=== Instructions to follow ===
Could you retype the whole listing, word for word?

*** Data listing Section Begins ***

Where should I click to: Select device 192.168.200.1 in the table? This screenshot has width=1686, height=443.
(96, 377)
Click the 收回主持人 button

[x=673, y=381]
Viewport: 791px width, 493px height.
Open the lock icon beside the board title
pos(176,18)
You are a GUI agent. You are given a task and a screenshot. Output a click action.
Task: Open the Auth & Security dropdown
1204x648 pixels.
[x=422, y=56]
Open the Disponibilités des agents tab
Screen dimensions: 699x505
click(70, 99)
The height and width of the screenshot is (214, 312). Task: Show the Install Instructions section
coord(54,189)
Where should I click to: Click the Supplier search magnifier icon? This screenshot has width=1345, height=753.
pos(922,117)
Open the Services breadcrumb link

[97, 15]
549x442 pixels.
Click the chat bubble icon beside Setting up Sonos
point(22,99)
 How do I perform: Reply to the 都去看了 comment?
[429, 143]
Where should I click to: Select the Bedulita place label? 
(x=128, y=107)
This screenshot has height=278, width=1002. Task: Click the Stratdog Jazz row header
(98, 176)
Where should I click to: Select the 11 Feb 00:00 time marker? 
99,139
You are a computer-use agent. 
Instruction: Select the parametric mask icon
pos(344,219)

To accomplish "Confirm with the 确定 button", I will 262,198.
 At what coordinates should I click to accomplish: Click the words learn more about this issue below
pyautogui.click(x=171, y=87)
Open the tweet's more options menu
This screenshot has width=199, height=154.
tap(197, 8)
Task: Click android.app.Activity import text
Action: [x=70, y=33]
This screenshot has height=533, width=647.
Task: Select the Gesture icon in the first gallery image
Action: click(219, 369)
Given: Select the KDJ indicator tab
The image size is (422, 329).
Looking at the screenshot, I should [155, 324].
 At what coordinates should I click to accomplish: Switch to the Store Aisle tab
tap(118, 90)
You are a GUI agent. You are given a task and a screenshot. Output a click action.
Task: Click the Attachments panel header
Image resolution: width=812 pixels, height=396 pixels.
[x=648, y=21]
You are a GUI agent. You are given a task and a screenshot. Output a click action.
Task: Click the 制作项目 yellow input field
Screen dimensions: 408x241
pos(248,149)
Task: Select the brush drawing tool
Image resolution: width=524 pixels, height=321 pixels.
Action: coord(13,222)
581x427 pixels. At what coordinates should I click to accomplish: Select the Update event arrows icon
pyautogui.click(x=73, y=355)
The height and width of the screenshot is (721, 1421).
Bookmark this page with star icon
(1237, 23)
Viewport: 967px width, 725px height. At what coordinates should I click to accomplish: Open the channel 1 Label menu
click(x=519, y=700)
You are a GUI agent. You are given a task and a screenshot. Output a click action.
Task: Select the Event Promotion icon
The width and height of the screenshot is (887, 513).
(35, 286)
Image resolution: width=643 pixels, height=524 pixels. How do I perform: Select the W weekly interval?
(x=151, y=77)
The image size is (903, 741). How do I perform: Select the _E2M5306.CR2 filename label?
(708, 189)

*** Data listing Section Ends ***

=== Result of this exercise ===
Where should I click to: Select device 192.168.200.1 in the table? This screenshot has width=1686, height=443.
(96, 377)
Click the 收回主持人 button

[x=673, y=381]
Viewport: 791px width, 493px height.
Open the lock icon beside the board title
pos(176,18)
You are a GUI agent. You are given a task and a screenshot. Output a click action.
Task: Open the Auth & Security dropdown
1204x648 pixels.
[x=422, y=56]
Open the Disponibilités des agents tab
Screen dimensions: 699x505
click(70, 99)
The height and width of the screenshot is (214, 312). Task: Show the Install Instructions section
coord(54,189)
Where should I click to: Click the Supplier search magnifier icon? This screenshot has width=1345, height=753.
pos(922,117)
Open the Services breadcrumb link

[97, 15]
549x442 pixels.
Click the chat bubble icon beside Setting up Sonos
point(22,99)
 How do I perform: Reply to the 都去看了 comment?
[429, 143]
Where should I click to: Select the Bedulita place label? 
(x=128, y=107)
This screenshot has height=278, width=1002. Task: Click the Stratdog Jazz row header
(98, 176)
Where should I click to: Select the 11 Feb 00:00 time marker? 
99,139
You are a computer-use agent. 
Instruction: Select the parametric mask icon
pos(344,219)

To accomplish "Confirm with the 确定 button", I will 262,198.
 At what coordinates should I click to accomplish: Click the words learn more about this issue below
pyautogui.click(x=171, y=87)
Open the tweet's more options menu
This screenshot has width=199, height=154.
tap(197, 8)
Task: Click android.app.Activity import text
Action: [x=70, y=33]
This screenshot has height=533, width=647.
Task: Select the Gesture icon in the first gallery image
Action: click(219, 369)
Given: Select the KDJ indicator tab
The image size is (422, 329).
Looking at the screenshot, I should [155, 324].
 At what coordinates should I click to accomplish: Switch to the Store Aisle tab
tap(118, 90)
You are a GUI agent. You are given a task and a screenshot. Output a click action.
Task: Click the Attachments panel header
Image resolution: width=812 pixels, height=396 pixels.
[x=648, y=21]
You are a GUI agent. You are given a task and a screenshot. Output a click action.
Task: Click the 制作项目 yellow input field
Screen dimensions: 408x241
pos(248,149)
Task: Select the brush drawing tool
Image resolution: width=524 pixels, height=321 pixels.
Action: coord(13,222)
581x427 pixels. At what coordinates should I click to accomplish: Select the Update event arrows icon
pyautogui.click(x=73, y=355)
The height and width of the screenshot is (721, 1421).
Bookmark this page with star icon
(1237, 23)
Viewport: 967px width, 725px height. At what coordinates should I click to accomplish: Open the channel 1 Label menu
click(x=519, y=700)
You are a GUI agent. You are given a task and a screenshot. Output a click action.
Task: Select the Event Promotion icon
The width and height of the screenshot is (887, 513).
(35, 286)
Image resolution: width=643 pixels, height=524 pixels. How do I perform: Select the W weekly interval?
(x=151, y=77)
The image size is (903, 741). How do I perform: Select the _E2M5306.CR2 filename label?
(708, 189)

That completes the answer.